Single by Lucinda Williams

from the album Lucinda Williams
- B-side: "Something About What Happens When We Talk"
- Released: 1989
- Recorded: June 1988
- Studio: Mad Dog (Venice, Los Angeles)
- Genre: Blues, Folk, World, Country
- Length: 2:25
- Label: Rough Trade
- Songwriter: Lucinda Williams
- Producers: Williams; Dusty Wakeman; Gurf Morlix;

Lucinda Williams singles chronology
| "The Night's Too Long" (1989) | "I Just Wanted to See You So Bad" (1989) | "Passionate Kisses" (1989) |

= I Just Wanted to See You So Bad =

1989 single by Lucinda Williams

"I Just Wanted to See You So Bad" is a song written and performed by American singer-songwriter Lucinda Williams. It was released in 1989 as the third single from her self-titled third album (1988).
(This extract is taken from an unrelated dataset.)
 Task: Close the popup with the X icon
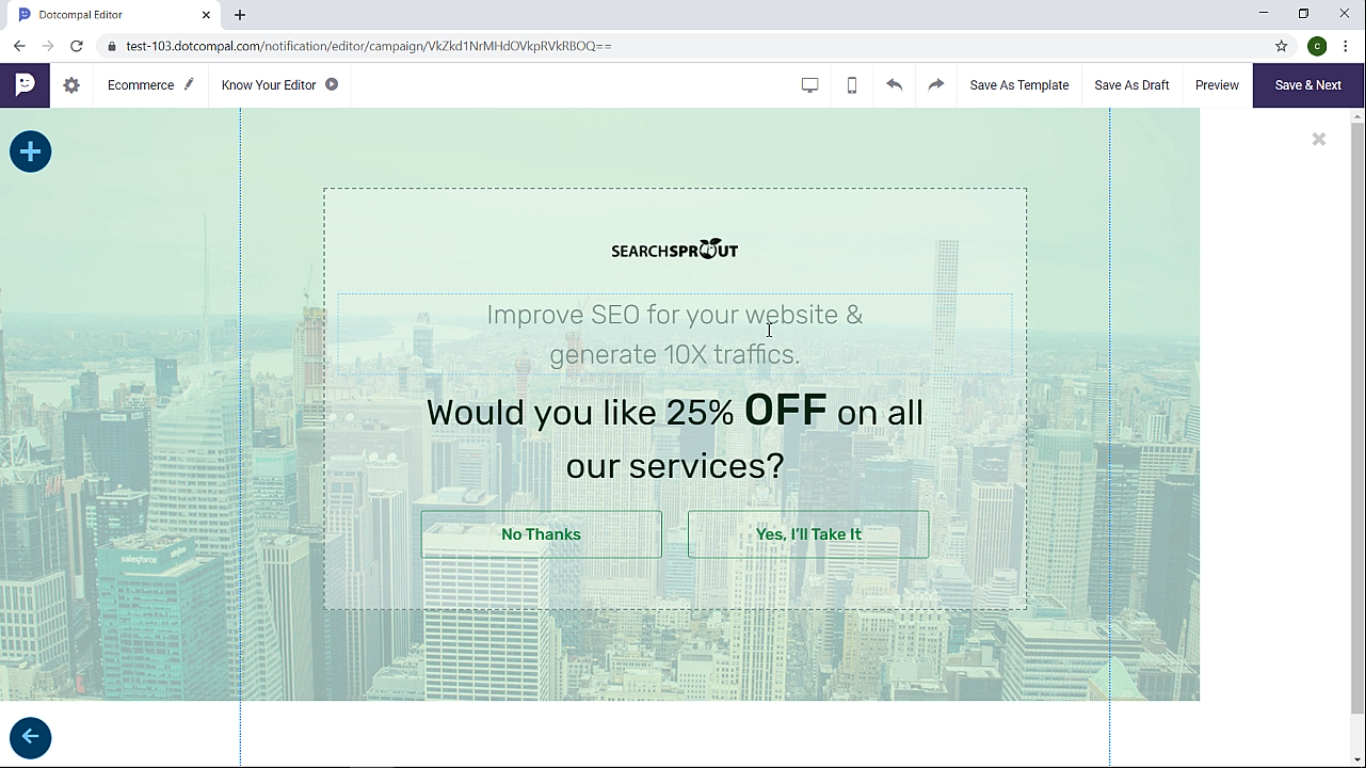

The song appeared in the fourth episode of the Amazon series One Mississippi, which aired on September 9, 2016. Emmylou Harris and Rodney Crowell covered the song on their duet album The Traveling Kind (2015).

==Critical reception==
Country music website The Boot ranked the song No. 5 on their list of the best Lucinda Williams songs, describing it as a "upbeat, organ-swirled song", writing "After starting off rather innocuously (I drove my car in the middle of the night/I just wanted to see you so bad), the brisk, twangy song evolves into something more like obsession: 'We'd always talked on the telephone/But I'd never been with you all alone,' Williams casually sings, before letting it slip that the visit is perhaps a surprise. 'I got off on the seventh floor, I just wanted to see you so bad'."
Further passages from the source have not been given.